Goal of the exercise: Print the line that contains "Downvote SpecialAdeptness_007's comment" and every line after it through the last line of the records below, exactly as written and nothing else.

Material for this exercise:
※ ※ ※
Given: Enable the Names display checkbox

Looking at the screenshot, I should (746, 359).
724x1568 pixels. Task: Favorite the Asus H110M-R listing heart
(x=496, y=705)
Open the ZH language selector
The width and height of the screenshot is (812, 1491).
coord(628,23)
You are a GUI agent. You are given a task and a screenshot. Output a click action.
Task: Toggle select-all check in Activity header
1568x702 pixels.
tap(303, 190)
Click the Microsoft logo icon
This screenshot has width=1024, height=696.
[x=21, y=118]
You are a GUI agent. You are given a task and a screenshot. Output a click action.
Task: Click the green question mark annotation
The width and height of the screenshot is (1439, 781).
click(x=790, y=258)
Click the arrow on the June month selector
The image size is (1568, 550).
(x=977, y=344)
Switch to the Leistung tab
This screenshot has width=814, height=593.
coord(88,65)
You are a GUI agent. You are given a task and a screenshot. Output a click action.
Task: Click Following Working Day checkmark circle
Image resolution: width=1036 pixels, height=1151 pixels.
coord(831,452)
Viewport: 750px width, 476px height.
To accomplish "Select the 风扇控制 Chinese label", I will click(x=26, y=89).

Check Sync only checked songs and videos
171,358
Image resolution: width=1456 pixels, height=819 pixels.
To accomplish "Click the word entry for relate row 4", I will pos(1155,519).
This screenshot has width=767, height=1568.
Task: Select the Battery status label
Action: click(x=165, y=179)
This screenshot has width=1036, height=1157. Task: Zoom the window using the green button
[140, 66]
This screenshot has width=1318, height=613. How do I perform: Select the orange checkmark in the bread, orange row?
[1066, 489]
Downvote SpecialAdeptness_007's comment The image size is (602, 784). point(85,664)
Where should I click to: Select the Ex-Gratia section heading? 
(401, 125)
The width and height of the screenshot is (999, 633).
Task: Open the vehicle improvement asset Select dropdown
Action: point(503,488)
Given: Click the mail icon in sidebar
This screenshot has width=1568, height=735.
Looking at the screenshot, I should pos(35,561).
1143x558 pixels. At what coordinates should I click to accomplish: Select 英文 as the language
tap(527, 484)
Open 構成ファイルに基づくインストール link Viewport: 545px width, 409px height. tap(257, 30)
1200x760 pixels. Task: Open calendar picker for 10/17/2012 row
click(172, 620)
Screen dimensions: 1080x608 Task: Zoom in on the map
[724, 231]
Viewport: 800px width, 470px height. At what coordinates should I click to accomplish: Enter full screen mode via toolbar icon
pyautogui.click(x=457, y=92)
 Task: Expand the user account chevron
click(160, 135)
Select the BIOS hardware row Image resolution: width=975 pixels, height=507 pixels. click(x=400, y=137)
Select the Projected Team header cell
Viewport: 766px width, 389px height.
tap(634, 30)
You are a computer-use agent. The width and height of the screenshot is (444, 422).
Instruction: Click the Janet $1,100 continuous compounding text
※ ※ ※
Task answer:
Downvote SpecialAdeptness_007's comment The image size is (602, 784). point(85,664)
Where should I click to: Select the Ex-Gratia section heading? 
(401, 125)
The width and height of the screenshot is (999, 633).
Task: Open the vehicle improvement asset Select dropdown
Action: point(503,488)
Given: Click the mail icon in sidebar
This screenshot has width=1568, height=735.
Looking at the screenshot, I should pos(35,561).
1143x558 pixels. At what coordinates should I click to accomplish: Select 英文 as the language
tap(527, 484)
Open 構成ファイルに基づくインストール link Viewport: 545px width, 409px height. tap(257, 30)
1200x760 pixels. Task: Open calendar picker for 10/17/2012 row
click(172, 620)
Screen dimensions: 1080x608 Task: Zoom in on the map
[724, 231]
Viewport: 800px width, 470px height. At what coordinates should I click to accomplish: Enter full screen mode via toolbar icon
pyautogui.click(x=457, y=92)
 Task: Expand the user account chevron
click(160, 135)
Select the BIOS hardware row Image resolution: width=975 pixels, height=507 pixels. click(x=400, y=137)
Select the Projected Team header cell
Viewport: 766px width, 389px height.
tap(634, 30)
You are a computer-use agent. The width and height of the screenshot is (444, 422).
Instruction: Click the Janet $1,100 continuous compounding text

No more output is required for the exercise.